In convicting Morgan, Magistrate David Heilpern described that part of the email as "calculated to wound the feelings" of its recipients.
In May 2014, Morgan appealed the conviction in the Lismore District Court but her appeal was dismissed and the conviction upheld. She was ordered to pay $1000 and given a two-year good behaviour bond.
Undeterred, Morgan escalated her appeal to the NSW Supreme Court.
She faced an appeal hearing on May 10 this year, having refused legal representation because it was "not an option" for a druid.
According to the judgment, "druids were once held in such high regard that they could quell any private or public dispute, including a stand-off between opposing armies".
"Their jurisdiction was divine and limitless. By contrast, and fortunately for the applicant, the jurisdiction of Australian inferior courts is statutory and limited."
The NSW Supreme Court found Tweed Heads Local Court didn't have the power to summarily convict Morgan for what was an indictable offence potentially carrying more than a 12-month jail term.
The conviction would have only been allowable if Morgan had agreed to a summary disposition, which she did not.
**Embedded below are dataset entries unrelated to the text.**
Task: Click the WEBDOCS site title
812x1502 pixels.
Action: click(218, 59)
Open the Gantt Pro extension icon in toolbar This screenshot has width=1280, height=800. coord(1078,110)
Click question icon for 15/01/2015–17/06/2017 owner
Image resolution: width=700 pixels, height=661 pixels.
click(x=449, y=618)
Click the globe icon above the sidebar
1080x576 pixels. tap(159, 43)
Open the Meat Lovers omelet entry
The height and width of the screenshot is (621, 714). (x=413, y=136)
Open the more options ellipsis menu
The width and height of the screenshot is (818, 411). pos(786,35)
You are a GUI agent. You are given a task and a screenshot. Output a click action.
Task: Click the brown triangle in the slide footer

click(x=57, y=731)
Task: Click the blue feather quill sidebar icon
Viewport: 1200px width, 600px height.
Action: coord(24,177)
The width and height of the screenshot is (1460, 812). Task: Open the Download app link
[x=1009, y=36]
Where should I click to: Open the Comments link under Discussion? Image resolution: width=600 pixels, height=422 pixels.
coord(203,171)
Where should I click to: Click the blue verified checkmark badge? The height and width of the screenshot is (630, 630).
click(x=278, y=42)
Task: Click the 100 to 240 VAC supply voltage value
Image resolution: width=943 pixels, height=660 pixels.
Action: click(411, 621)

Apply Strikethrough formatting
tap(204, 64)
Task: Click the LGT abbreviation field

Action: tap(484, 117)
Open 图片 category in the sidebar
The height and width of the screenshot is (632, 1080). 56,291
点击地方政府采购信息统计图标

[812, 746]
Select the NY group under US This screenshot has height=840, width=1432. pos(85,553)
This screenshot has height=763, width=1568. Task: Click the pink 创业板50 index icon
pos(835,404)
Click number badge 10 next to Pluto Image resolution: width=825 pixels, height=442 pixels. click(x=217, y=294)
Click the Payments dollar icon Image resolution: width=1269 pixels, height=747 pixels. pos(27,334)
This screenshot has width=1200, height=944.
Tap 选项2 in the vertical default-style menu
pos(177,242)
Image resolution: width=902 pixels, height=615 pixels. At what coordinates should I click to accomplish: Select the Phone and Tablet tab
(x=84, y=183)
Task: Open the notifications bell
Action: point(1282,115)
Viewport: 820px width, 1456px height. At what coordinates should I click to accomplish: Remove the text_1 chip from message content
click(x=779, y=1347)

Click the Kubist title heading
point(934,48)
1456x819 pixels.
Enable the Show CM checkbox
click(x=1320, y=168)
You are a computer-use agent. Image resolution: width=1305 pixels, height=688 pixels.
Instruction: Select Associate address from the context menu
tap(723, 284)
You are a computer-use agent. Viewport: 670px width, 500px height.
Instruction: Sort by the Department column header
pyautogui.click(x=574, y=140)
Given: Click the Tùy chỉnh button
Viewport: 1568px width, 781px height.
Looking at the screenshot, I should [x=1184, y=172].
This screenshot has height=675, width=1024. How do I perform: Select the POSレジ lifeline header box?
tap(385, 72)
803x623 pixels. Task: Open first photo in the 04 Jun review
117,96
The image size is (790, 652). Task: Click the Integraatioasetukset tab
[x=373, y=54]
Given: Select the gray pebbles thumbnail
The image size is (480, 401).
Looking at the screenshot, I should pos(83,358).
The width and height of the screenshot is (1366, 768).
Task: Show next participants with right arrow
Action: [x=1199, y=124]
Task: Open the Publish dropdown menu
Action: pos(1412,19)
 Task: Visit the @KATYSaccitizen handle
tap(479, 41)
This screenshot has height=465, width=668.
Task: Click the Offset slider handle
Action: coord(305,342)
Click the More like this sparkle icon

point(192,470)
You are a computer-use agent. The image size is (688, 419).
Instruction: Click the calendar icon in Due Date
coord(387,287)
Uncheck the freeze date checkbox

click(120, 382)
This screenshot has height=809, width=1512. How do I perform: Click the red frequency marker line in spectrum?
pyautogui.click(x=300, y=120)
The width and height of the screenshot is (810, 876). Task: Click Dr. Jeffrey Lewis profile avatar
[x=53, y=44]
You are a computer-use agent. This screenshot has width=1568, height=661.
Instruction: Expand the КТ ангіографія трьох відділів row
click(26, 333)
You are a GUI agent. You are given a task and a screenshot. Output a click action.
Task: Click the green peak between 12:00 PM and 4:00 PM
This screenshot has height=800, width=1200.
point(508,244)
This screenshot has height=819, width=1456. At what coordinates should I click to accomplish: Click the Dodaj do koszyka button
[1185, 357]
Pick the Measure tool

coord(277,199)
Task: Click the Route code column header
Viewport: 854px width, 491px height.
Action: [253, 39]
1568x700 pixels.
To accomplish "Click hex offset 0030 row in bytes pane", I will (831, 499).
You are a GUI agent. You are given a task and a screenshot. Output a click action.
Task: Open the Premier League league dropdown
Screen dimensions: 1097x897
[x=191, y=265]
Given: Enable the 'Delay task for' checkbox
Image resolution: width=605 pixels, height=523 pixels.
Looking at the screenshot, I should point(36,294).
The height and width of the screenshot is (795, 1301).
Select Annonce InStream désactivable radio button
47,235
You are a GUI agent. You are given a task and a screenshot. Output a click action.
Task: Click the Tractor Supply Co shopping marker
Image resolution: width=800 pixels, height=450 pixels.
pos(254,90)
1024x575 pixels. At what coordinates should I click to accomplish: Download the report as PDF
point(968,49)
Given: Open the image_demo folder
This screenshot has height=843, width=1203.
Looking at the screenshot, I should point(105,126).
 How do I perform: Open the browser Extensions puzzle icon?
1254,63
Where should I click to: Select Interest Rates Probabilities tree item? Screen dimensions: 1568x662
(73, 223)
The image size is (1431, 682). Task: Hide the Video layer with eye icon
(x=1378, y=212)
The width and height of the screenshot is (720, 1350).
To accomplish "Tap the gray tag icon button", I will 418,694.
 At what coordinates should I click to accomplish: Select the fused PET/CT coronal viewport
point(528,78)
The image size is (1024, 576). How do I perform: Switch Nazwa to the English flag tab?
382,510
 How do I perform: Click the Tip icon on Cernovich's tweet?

The NSW Supreme Court also found the local court had relied on a faulty legal meaning of the word "offensive", which "would enliven its power to convict".
Actions deemed offensive by the court must have been intended to "arouse significant anger, significant resentment, outrage, disgust or hatred" in the mind of a reasonable person, but it was not sufficient to "only hurt or wound the feelings of the recipient".
Ultimately, the NSW Supreme Court ordered the Lismore District Court to set aside the applicant's conviction in the local court and ordered the State of NSW to pay the applicant's legal costs.
But NSW Court of Appeal president Justice Margaret Beazley noted it "had not been established that no offence was committed" by Morgan.
"It will be a matter for the prosecuting authorities to take whatever course they now determine, presumably having regard to the reasons of this court," she said.